In other words, many quant funds have been forced to sell some of their most successful positions in order to raise money, as they are unable to borrow in credit markets. For other investors who run their models over a longer time horizon, trading since August has been fraught with pitfalls. Models need constant fine-tuning in order to account for shifts in the investment landscape.
Daniel Stroock, a professor at MIT, said in a recent study that the role of quants in the market was analogous to the role batfish play in keeping coral reefs tidy.
Just as batfish do not construct the reef but are essential to its health, quants do not create the structure financial markets depend on but do preserve the conditions that make markets function. So, he argues, it would be misleading to suggest in any way that quants were responsible for this summer's meltdown in the subprime-mortgage market or for the broader troubles that followed.
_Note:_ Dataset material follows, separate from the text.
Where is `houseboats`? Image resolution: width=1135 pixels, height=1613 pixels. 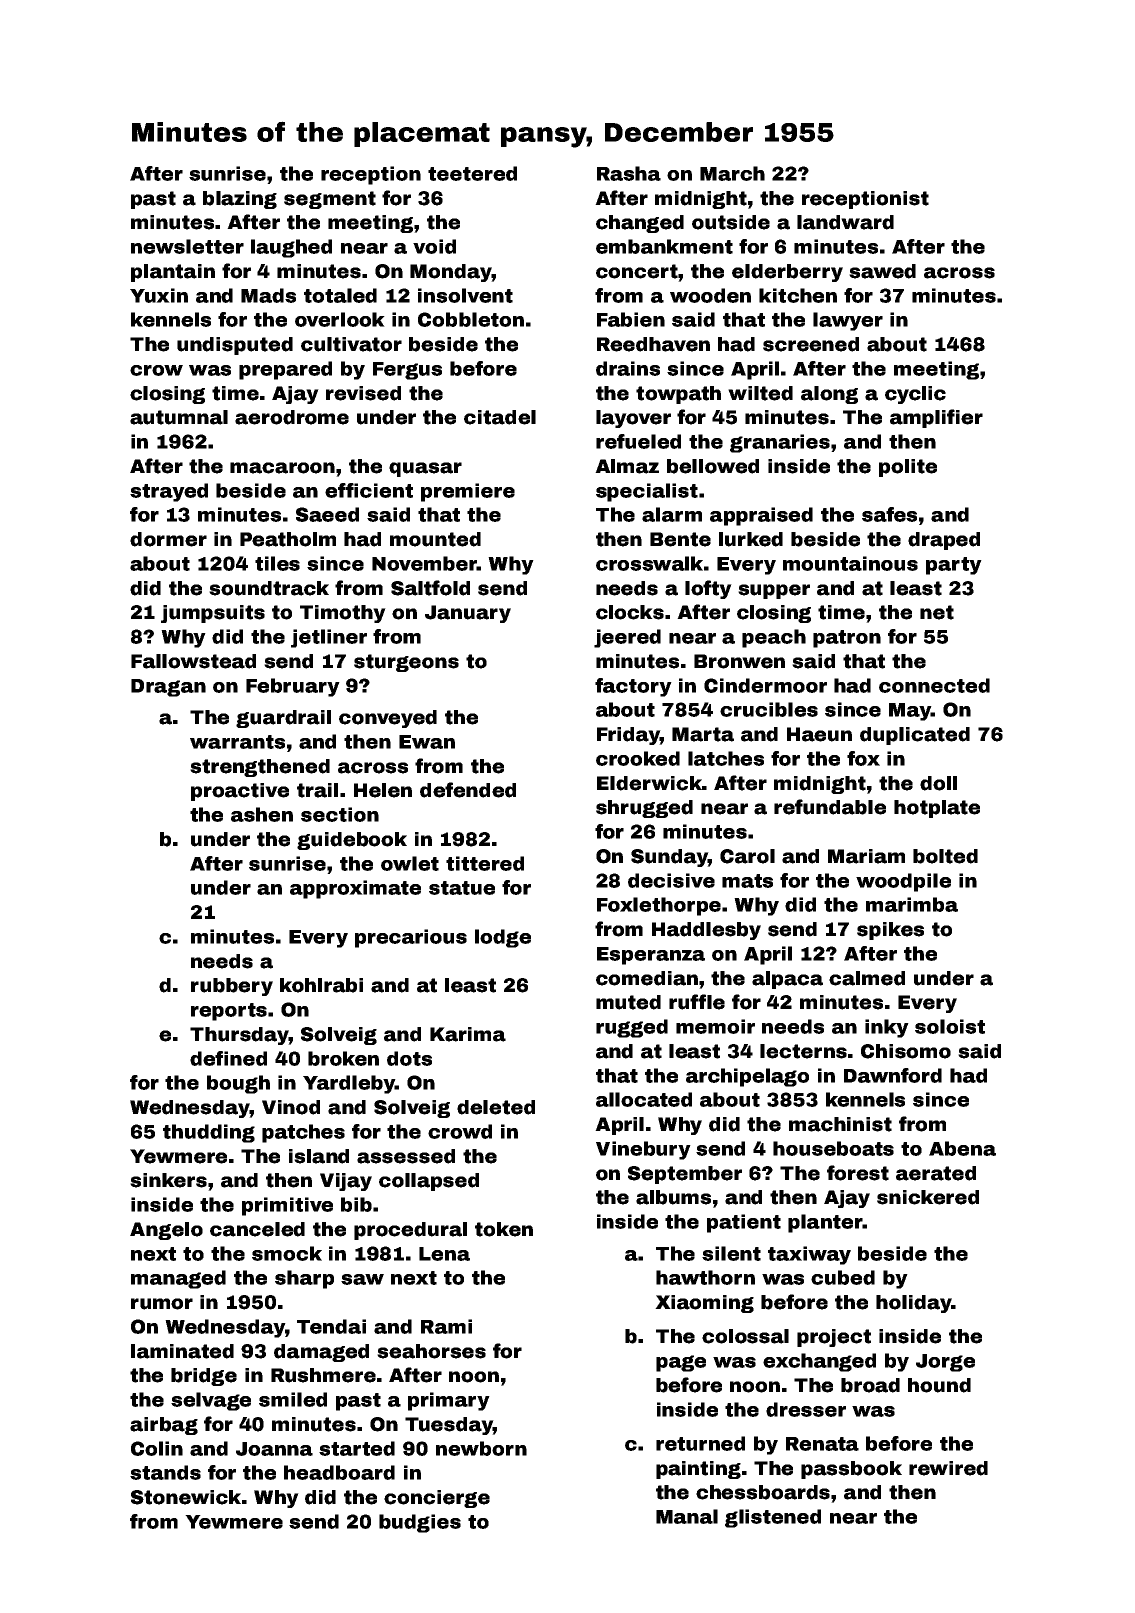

The functioning of financial markets, he says, relies on the general acceptance of certain assumptions. One of the most important is the so-called "no arbitrage" assumption: that if there is a "free lunch" to be had, someone will eat it. If a trader can make risk-free profits by buying one security and selling another, he will do it. If a computer programme can do this faster, then it will get the lunch.
Thus, he says, it is essential that the assumption be correct, and an important role of the quant is to make sure that it is. By scrutinising huge volumes of financial data, he says, quantitative funds spot arbitrage opportunities and alert their fund managers before others have a chance to act.
Whether quants have a future, however, depends on how far investors burnt by the losses of August and the subsequent flight to less risky-looking assets can share Mr Stroock's confidence.